Um dos doleiros foi preso em 8 de agosto de 2018 com um notebook contendo planilhas detalhadas das movimentações financeiras da quadrilha nos últimos oito meses daquele ano. Foi essa prova que motivou as autoridades paulistas a iniciarem a operação. E nelas constavam pelo menos 17 “boys” que saíram de Mato Grosso do Sul, de cidades fronteiriças, com o objetivo de abastecer o caixa da facção.

Alguns deles têm origem indígena e foram convencidos pelos criminosos pela promessa de gordas recompensas, que poderiam chegar a R$ 10 mil por viagem. “Não era um foco específico deles, de contratarem indígenas, não há penetração em aldeias ou coisas do tipo, mas como o principal requisito para o trabalho era ser ficha limpa, desconhecido pela polícia, não fazia sentido eles buscarem a mão de obra habitual para levarem prejuízo. E nisso quem acaba atraído são jovens pobres, alguns de aldeias indígenas”, disse o promotor de Justiça Lincoln Gakiya, do Gaeco-SP.

Mesmo somado o custo da viagem até São Paulo mais o pagamento dos “boys”, a cúpula do PCC avaliou que o lucro ainda assim é maior que usar meios tradicionais e sem risco de desvios por parte de intermediários ou “laranjas”. Fora a agilidade, já que usando o sistema financeiro o dinheiro demora até uma semana para entrar no caixa da facção. Nas regras estabelecidas pelos líderes, os “boys” só viajavam sozinhos e podiam transportar no máximo, por viagem, R$ 250 mil.

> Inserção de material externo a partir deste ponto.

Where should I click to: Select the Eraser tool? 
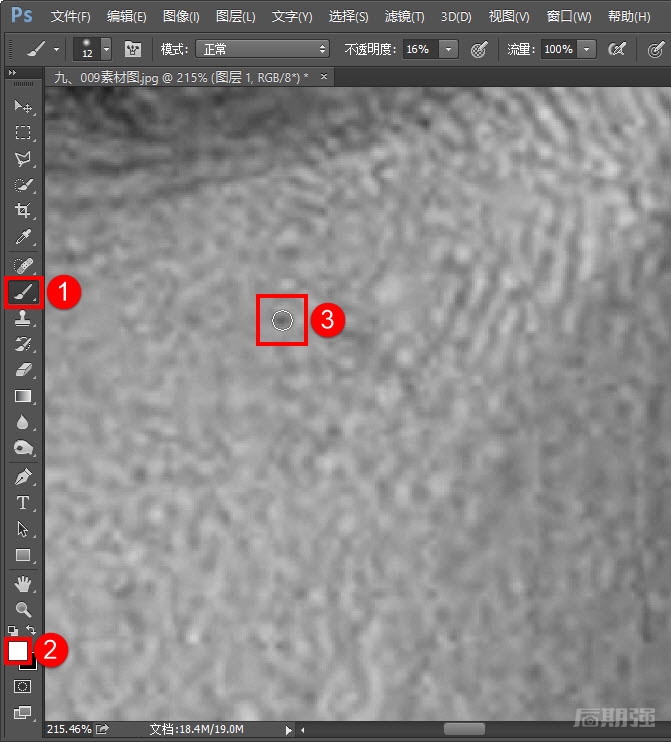pos(24,370)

Esse limite foi estabelecido para evitar grande prejuízo em caso de apreensão policial. O Ministério Público de São Paulo apurou que, para dificultar a possível identificação, os acusados só se comunicavam usando apelidos com os nomes de países. Os líderes do esquema utilizavam iPhone de última geração e mantinham uma rede restrita. Apenas a liderança tinha acesso a contatos e mensagens. E somente um líder podia guiar e conversar com o “boy” em cada uma das viagens.

Foi justamente a partir da prisão de “Alemanha”, codinome do contador preso em agosto de 2018, que se descobriu todo o esquema de lavagem de dinheiro desse braço financeiro do PCC. O envio de dinheiro direto do braço no Paraguai, da facção para a Baixada Santista, se mostrou eficaz para manter o fluxo de caixa constante do bando a fim de pagar logística e propina no envio da cocaína para o exterior.